Billing asks/sends information to Financial and vice-versa. Both are too big so I don't want to put them in a single project. Visual Studio doesn't allow circular references. How would you deal with that?

4
While you can employ several tricks already mentioned, this sounds like an architectural issue. How do you make a distinction between Billing and Financial? I find it somewhat hard to draw a line here, and my feeling is "Financial" should never refer to billing, because it is much less abstract. Is it possible some items reside in the wrong project? What exactly is 'too big'? - mnemosyn
That's just an example. The intention is to know how to create an ERP following good OOP practices as circular references are very common on that kind of software because it's very huge and split in many modules. - Eduardo
Circular references come from flawed design not from domain complexity. No pun intended, im not saying that this is the situation here. ERP's are not something you can develop as you go down the path, you need to have a very clear image of what you're trying to accomplish long before you write a single line of code. - devnull
I have the feeling that circular references between projects are an indication of catastrophic architectural deficiencies. Whenever I had that problem, I had to sit down and re-think my abstractions. I always found an error in them that lead to the cyclic dependency. Think law: "You're guilty!" - "What does that mean" - "You're guilty if you're convicted!" - "But why was I convicted" - "Because you're guilty". Now we have Kafka, and you don't want Kafka in your code... - mnemosyn
@Eduardo: Put simply, because one assembly must be entirely built and runnable before any assembly that references it can be.
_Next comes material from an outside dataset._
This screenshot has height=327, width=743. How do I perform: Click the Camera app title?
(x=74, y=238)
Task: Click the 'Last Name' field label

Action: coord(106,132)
The same is not true of classes. Classes within an assembly could, in theory, be built in arbitrary order, as they're considered a part of a single unit. There is no actual unit higher than the assembly (a solution file is Visual Studio concept, not anything that relates to the generated IL). - Adam Robinson

4 Answers

25
votes

Extract interfaces from your classes and put them into a core project referenced from both Billing and Financial projects. You can then use those interfaces to share data between assemblies.

This only allows you to pass objects between those 2 assemblies, but you can't create objects from the other since you don't actually have a reference to begin with. If you want to be able to create objects you need a factory, external to those 2 projects, that handles object creation.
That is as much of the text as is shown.